Published: 10/08/2014 - Updated: 10/18/2018
What could sound absurd is catching the attention of experts. This is a problem believed to affect the majority of the population, and is called nomophobia; the fear of your cellphone not working.
This isn’t necessarily a constantly latent fear or terror. Nomophobia’s symptoms are usually considered to be terrible anxiety, anguish, and discomfort from being far away from your mobile device or computer. This could be from malfunctions, bad coverage, a dead batter, or simply from losing the device.
Nomophobia is not limited to just being out of contact with your cellphone. It could also include other forms of technology, and it is believed to be an illness derived from addiction, like an addiction to internet because in today’s world, using these devices plays an important part in our lives, our habits, and our behaviors.
All of us can experience anxiety or worry about losing our mobile device. There is a line between healthy and ill, and with continual technological advances, it is now difficult to establish where this line is.
Nomophobia – is it a real phobia?
Nomophobia is due to a recent phenomenon which is the excessive use of internet-based technology. Even though it is still being studies, it is not part of the Diagnostic and Statistical Manual of Mental Disorders (DSM). A new study, however, has caught the attention of experts and could prompt this disease to be included in the DSM which has already been proposed.
The word nomophobia is not derived from a Greek word as most phobias are. Its name is rather, a combination of the words “no mobile”.
Experts today study the impact that excessive use of technology, like mobile devices, could have on health. While nomophobia seems like a strange idea, it is new and very possible because new phobias develop with the development of new technology. The illnesses related to the use of 21st century technology are called technopathy.

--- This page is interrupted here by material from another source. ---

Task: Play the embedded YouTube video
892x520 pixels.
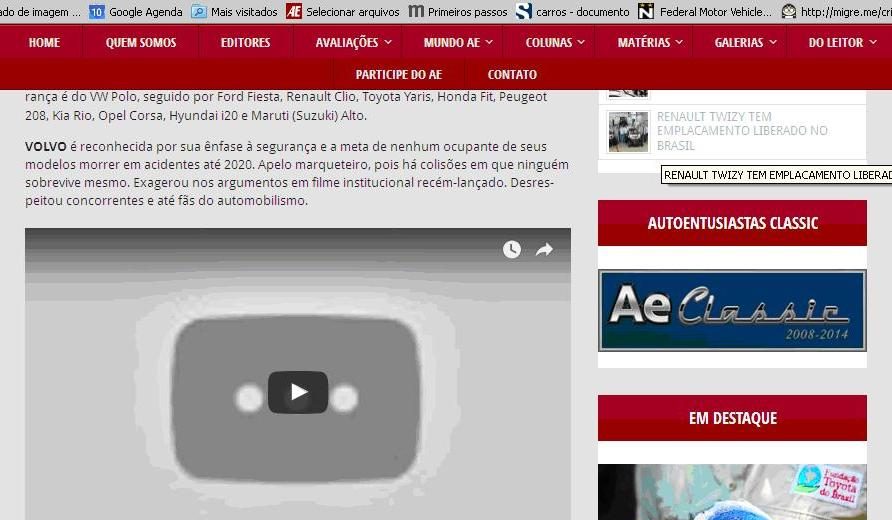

Nomophobia is not currently recognized as a phobia, however, excessive cellphone use has been found to modify our brain’s function and to cause what is known as an addiction. This means that we would be dependent on checking our device and therefore, symptoms like anxiety could appear from being away from our phone, or unable to use our cell phones.
On the other hand, some clinical cases suggest that a mobile device could generate a feeling of security, which is to say, it creates a sensation of being connected and being able to get out of any situation, like calling 9-1-1 or someone we know, if necessary. The truth is, however, that if it works this way, we shouldn’t experience fear from not having our cellphones nearby if we aren’t in any dangerous situation. But apparently, if our mobile device gives us a sense of security, it could be possible then that by being without it we feel unprotected, a situation that, according to experts, is not normal.
People affected by nomophobia
The term Nomophobia was coined in 2010 when a study was done in the United Kingdom to try to define the fear of being apart from one’s cellphone. The objective was to determine how many people experienced this.
The study revealed that 55% of participating individuals suffered from this “phobia”. In a more recent study, however, this percentage had increased to 66%. This tendency seems to be increasing, and youth from 18 to 30 years of age are the most affected groups.
It is estimated that in the United States around 58% of cellphone users check their phone at least once every hour, and a large majority of people use their phone even while in bed, or in the shower. Also, 73% of users admitted to feeling panic when they lost their phone.
How to treat this cellphone “dependence”?
With the arrival of smartphones, a lot of us have grown used to doing all sorts of tasks on our mobile device, from checking email to reading E-books.
Just a few changes in the way we use our cellphones, however, could help us limit this anxiety from being away from them.
- Avoid checking it an hour before bed and up to an hour after waking up.
- Keep your phone in your pocket or purse, no not carry it in your hand, especially when driving or doing any activity that requires all of your attention.
- Opt for reading printed texts, like a book, before going to bed, rather than going back to an electronic book.
- Turn the sound off, or program your mobile phone so that is doesn’t ring after a certain time before going to bed. Ask your partner to do the same, so that the ringer does not distract you or tempt you to check your phone.
- Limiting your children’s use of this type of technology is also advisable. In today’s world it has become a very important part of the social aspect of our lives. We need to learn the difference between being healthy, and using it too much. Kids are often times more susceptible to developing these types of addictions.
For the generated anxiety, you could use pharmaceuticals or see a psychotherapist.